Short problem ->
Copy the data from the line with "The height and width of the screenshot is (637, 1568)." to the line with "(x=376, y=404)", both included and requests kept, shifting every coordinate in the answers up by 112. Leave the pictures out.

** START OF Input rows **

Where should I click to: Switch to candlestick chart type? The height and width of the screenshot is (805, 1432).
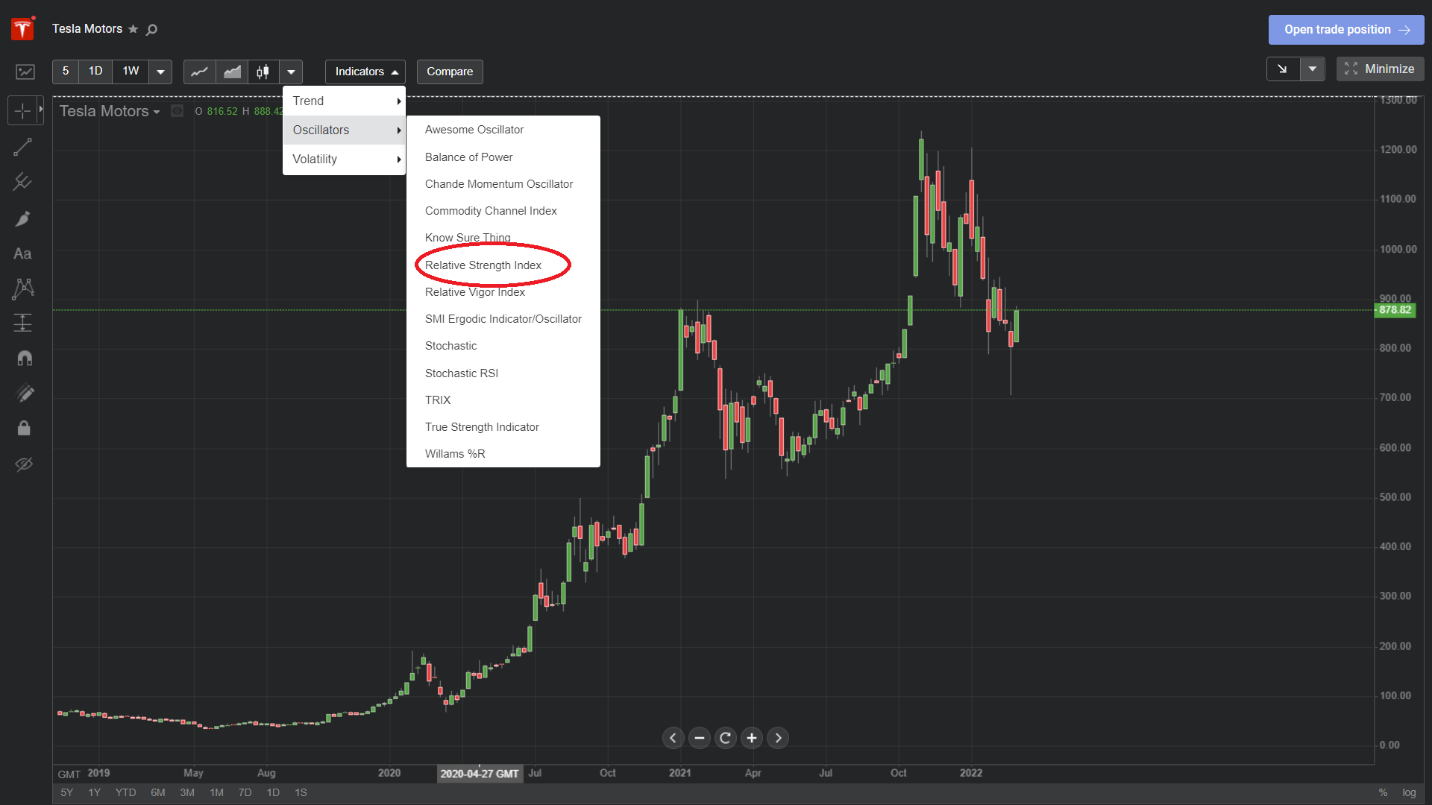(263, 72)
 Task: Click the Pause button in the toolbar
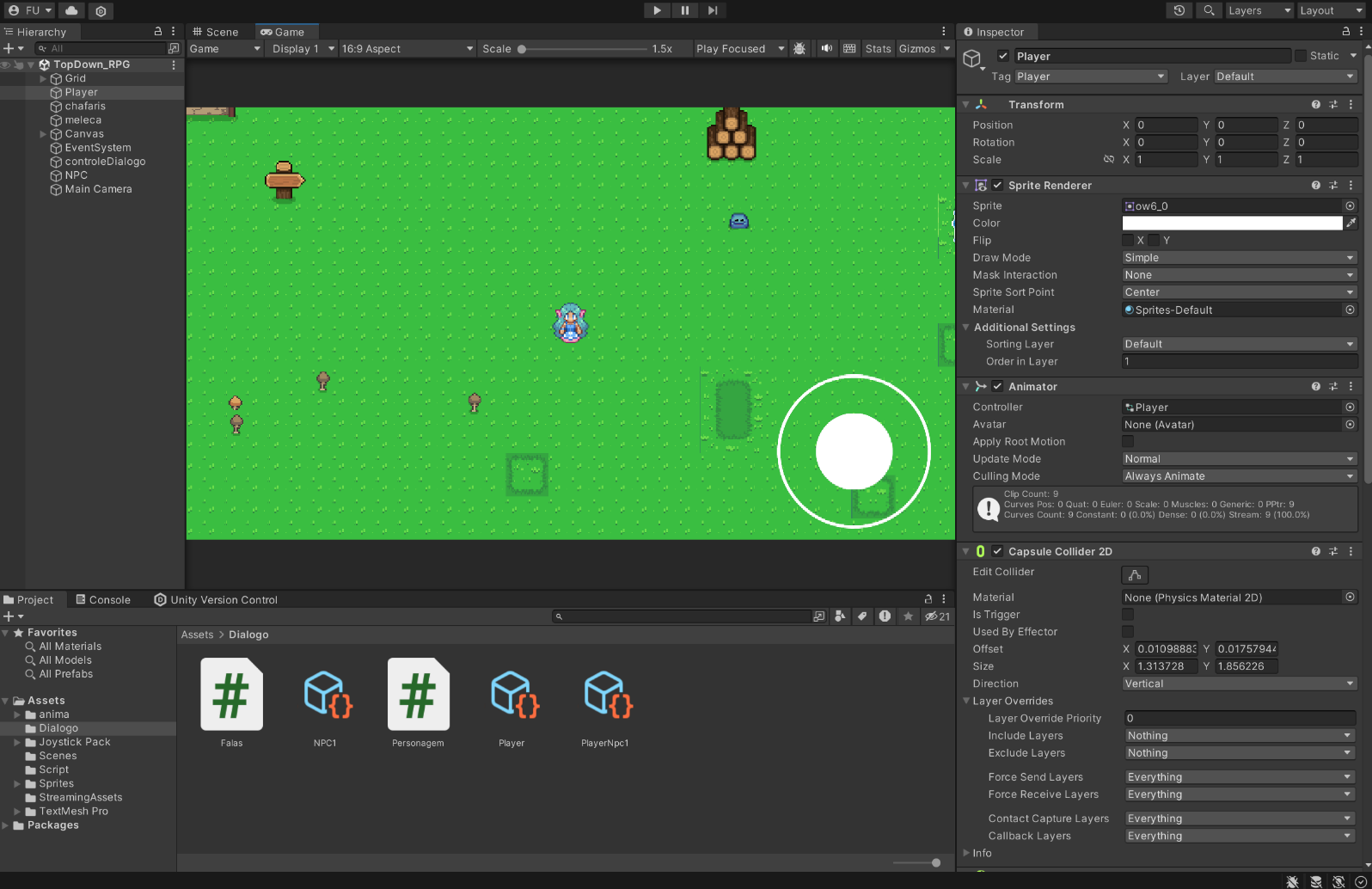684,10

** END OF Input rows **
** START OF Input rows **

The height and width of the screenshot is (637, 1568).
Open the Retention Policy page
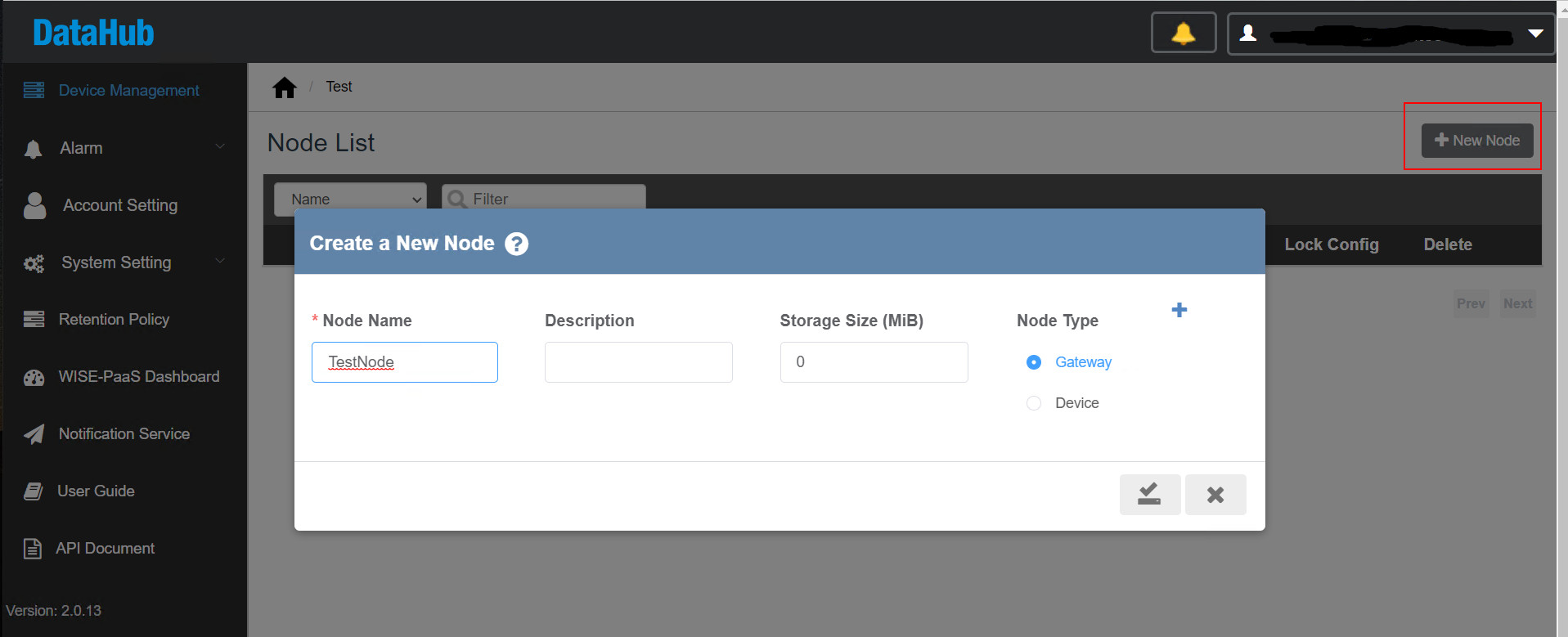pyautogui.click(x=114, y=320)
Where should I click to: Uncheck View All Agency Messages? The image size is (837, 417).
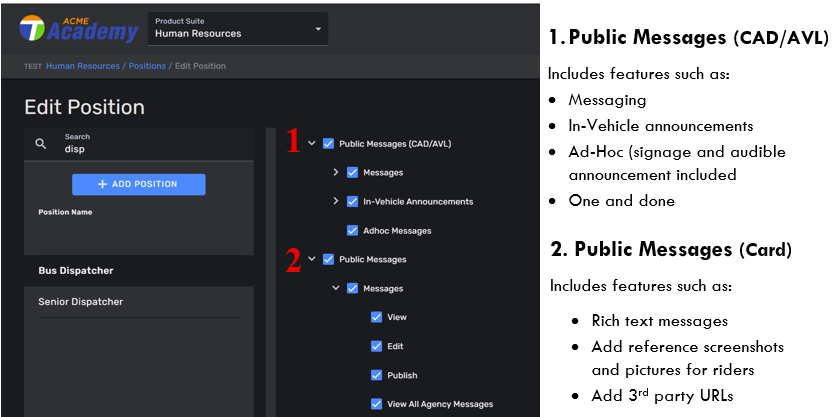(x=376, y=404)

** END OF Input rows **
** START OF Input rows **

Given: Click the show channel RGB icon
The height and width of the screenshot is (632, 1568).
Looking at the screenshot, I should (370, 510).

** END OF Input rows **

Complete answer ->
The height and width of the screenshot is (637, 1568).
Open the Retention Policy page
pyautogui.click(x=226, y=432)
Where should I click to: Uncheck View All Agency Messages? The image size is (837, 417).
(x=488, y=516)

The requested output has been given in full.